SACRAMENTO, Calif. — Former Mexican Mafia leader Rene “Boxer” Enriquez has helped law enforcement for years, hasn’t been disciplined in a decade and had support for his parole request from federal and state agencies and the corrections system itself.

That wasn’t enough for Gov. Jerry Brown.

The California governor blocked Enriquez’s release from prison late Friday, citing the 52-year-old inmate’s violent criminal past, nearly two decades as a top gang leader and his “shallow understanding” of his own actions.

While on parole in 1989, for example, Enriquez ordered a hit on a woman he suspected of shorting the gang on drug profits. A week later, he injected a fellow Mexican Mafia member with a near-fatal dose of heroin and then shot the man five times in the head.

He also has convictions for burglary, forcible rape and more than 20 counts of armed robbery.

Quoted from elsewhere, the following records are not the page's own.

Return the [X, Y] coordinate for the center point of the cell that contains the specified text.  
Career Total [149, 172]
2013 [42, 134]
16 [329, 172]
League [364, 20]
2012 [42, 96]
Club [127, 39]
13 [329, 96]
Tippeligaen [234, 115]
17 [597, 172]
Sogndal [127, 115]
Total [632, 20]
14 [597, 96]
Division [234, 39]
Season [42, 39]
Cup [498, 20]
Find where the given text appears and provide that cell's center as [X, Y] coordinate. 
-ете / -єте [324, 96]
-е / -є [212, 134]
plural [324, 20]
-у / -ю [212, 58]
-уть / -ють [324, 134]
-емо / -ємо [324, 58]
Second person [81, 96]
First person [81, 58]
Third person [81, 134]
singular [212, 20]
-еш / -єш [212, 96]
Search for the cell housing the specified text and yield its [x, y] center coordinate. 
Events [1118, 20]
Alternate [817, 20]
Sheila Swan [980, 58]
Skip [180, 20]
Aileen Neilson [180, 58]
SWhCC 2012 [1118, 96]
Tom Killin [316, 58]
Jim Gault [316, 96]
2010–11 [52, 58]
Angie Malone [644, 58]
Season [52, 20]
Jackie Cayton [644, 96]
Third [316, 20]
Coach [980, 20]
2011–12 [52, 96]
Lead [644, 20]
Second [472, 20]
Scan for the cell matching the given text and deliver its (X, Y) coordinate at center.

“Mr. Enriquez presents a rather shallow understanding of how he came to perpetuate so many violent crimes,” Brown wrote in a 3-page decision, adding that Enriquez’s explanation that he was swayed by drug use and his need for acceptance didn’t ring true.

“His claim that he was involved in the gang for ‘survival’ minimizes his deliberate commitment to the Mexican Mafia and the depth of his participation,” Brown wrote.

Enriquez has been in prison since 1993 serving a sentence of 20 years-to life in prison.

He drew attention last month when elite Los Angeles Police Department officers cleared a downtown Los Angeles building so Enriquez could speak to a gathering of police chiefs and business leaders about a prison gang that has evolved into a transnational criminal enterprise.

The Los Angeles District Attorney’s Office opposed the parole request, although Enriquez had letters of support from the FBI; several deputy district attorneys; a deputy state attorney general; three assistant U.S. Attorneys; and several officers from local forces and the California Department of Corrections and Rehabilitation, according to the transcript.

His brazenness was demonstrated in 1991, when he and another man slipped their handcuffs and assaulted Mexican Mafia leader Salvador “Mon” Buenrostro at a lawyers’ interview room in the Los Angeles County Jail. They stabbed him 26 times, but Buenrostro survived.

Enriquez testified that he was dragged into a gang at the age of 12 or 13, when members of a Los Angeles street gang beat him behind a gas station as an initiation. He joined the Mexican Mafia during his first stint in prison.